▶ **BRIEF A**:
List every programming or query language named in the discussion of category theory for programmers.
▶ **BRIEF B**:
In the category theory discussion, what basic problem with OO did Bartosz Milewski notice?
▶ **BRIEF C**:
Carry on the discussion about whether category theory is worth learning for programmers, starting after its last sentence.
#### EXCERPTED TEXT ####
Truth to be told, learning Category Theory will make you a better software engineer in the same sense and to the same degree as learning Quantum Field Theory would make one a better electical engineer. It might get you more excited about your profession, but at the practical level it will be more of a distraction than an aid.
YMMV massively depending on what exactly you're working in.
I've found when I'm writing libraries that will be leveraged by other programmers, especially in a modern/high level language, insights I've derived from my understanding of category theory have been incredibly valuable.
If you're working very close to the metal (eg, embedded), very close to non-technical users (UI stuff, edge layer business logic), or in less featureful languages, then you'll get much less value.
As someone interested in functional programming, but works almost entirely in imperative languages, is category theory worth learning?
Function programming heavily impacted how I write imperative code. Would I have similar revelations with category theory – maybe write better abstractions?
> Would I have similar revelations with category theory – maybe write better abstractions?
Maybe, but it's not a given. (Haskell folks might have a different view due to their language being a closer match to the theory)
My sense is Category Theory is one of those things that is useful for explaining things in retrospect, rather than used as a constructive tool. It exposes inconsistencies in your current model, and helps clear up your thinking. John D. Cook wrote a piece on Applied Category Theory which makes the point that theory itself is perhaps less useful than the discipline of thinking categorically [1].
I think Category Theory can guide the design of certain types of tools that deal with relationships. LINQ (in C#) for instance was guided by category theory. If you wanted to come up with a new kind of SQL, category theory could be helpful in designing abstractions that are orthogonal and clean.
But the design of these types of tools remain a small, specialized domain within programming. It's somewhat analogous in my mind to metaclasses in Python: classes are sufficient for the most part, only framework developers will likely ever need metaclasses (to generate classes).
In most day-to-day programming, it seems unlikely that category theory will have as much an impact on practice as does, say, simple principles derived from functional programming. In fact, there may even be negative consequences from over-abstracting your code.
Some light category theory is pretty useful (functors, monads, lenses, etc). However, I think it often goes way overboard into premature abstraction territory with many functional programmers. The type tetris required to make some of this stuff compile, and the mental overhead, can easily exceed the abstraction gained.
The category theory should also be viewed as more a close analogy to the programming problem, rather than an exact correspondence. These abstractions sometimes leak, especially in numerical code.
edit: More complex and specialized abstractions are useful on fewer problems than simple, general abstractions. In addition, they have more mental overhead. So you work harder for a less useful abstraction, and you make it harder for others to use and understand your work.
Yes. Very much so. Especially if you're programming functionally. It will explain why all this is the way it is. Why sum types and product types are what they are, the big picture on functors, monads, etc, etc.
I like Bartosz Milewski's introduction [1][2] where he states (paraphrasing) that he started programming back in the day with assembly, and as programs got more difficult we needed higher level abstractions, so he moved to procedural languages, and then after that another higher abstraction was OO, but he realised that OO has a fundamental problem: objects don't compose, and so he found himself functional programming with Haskell... each time looking for better abstractions.
#### DATA EXCERPTS ####
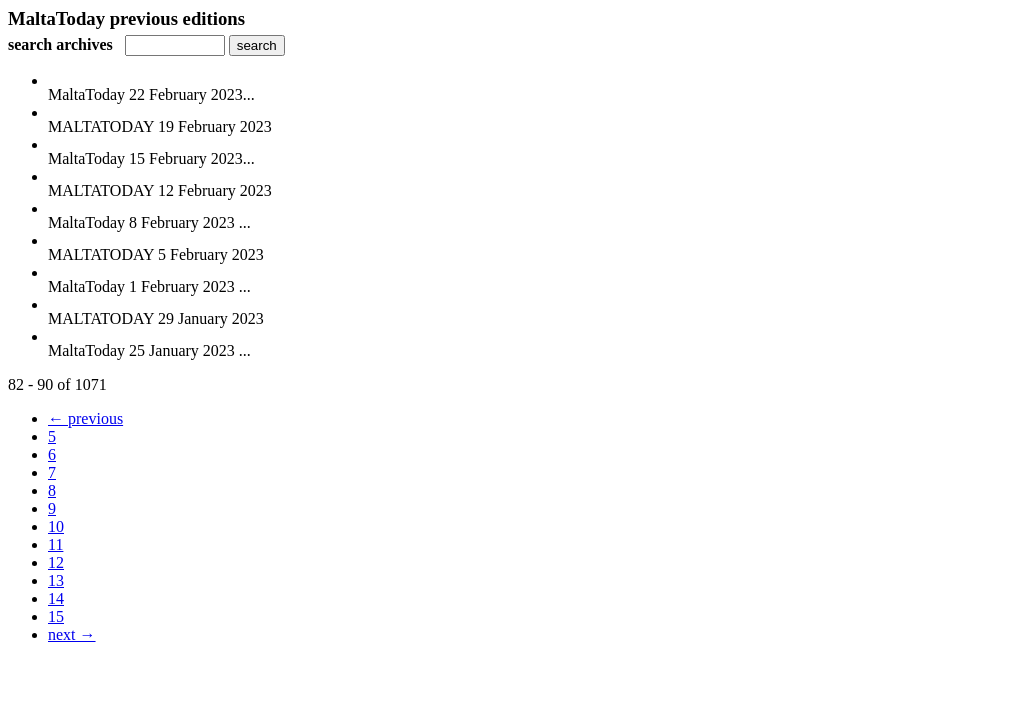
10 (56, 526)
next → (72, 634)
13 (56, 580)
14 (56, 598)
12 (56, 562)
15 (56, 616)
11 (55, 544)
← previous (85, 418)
####
▶ **TASK RESPONSE A**:
C#, SQL, Python, Haskell, assembly

▶ **TASK RESPONSE B**:
Objects don't compose.

▶ **TASK RESPONSE C**:
Category Theory is the ultimate abstraction and although you can't write code with it, you can step outside of the detail of complex solutions and think about the bigger picture and then use that bigger picture to help you build your detail. And that's why I think it's valuable.
I particularly like his journey too, as it exactly reflects my own.
You ask as if it is somehow a huge investment. Category theory is not that hard. It became the language of (almost all) contemporary mathematics. Many mathematicians learn it during the first years of their studies. Its core is very small, and most (if not all) of its usefulness comes from the language itself. In other words, there are almost no theorems in (pure) category theory, but there are many definitions and a great deal of examples. If you know at least some abstract algebra, learning category theory will be quite easy. And this language opens the door to conceptual understanding of many areas of mathematics, logic, functional programming, and some other applied sciences.
It can be useful, precisely as much as any formal framework can help guide your thinking. Categories suggest a particular type of abstraction. It's highly abstract. It can be quite useful. However, if you find another algebraic formalism, that can be useful also.
I found this really useful. I've had multiple, unsuccessful attempts at grokking category theory, and never really felt I got it. The closest was John Baez's online course [0].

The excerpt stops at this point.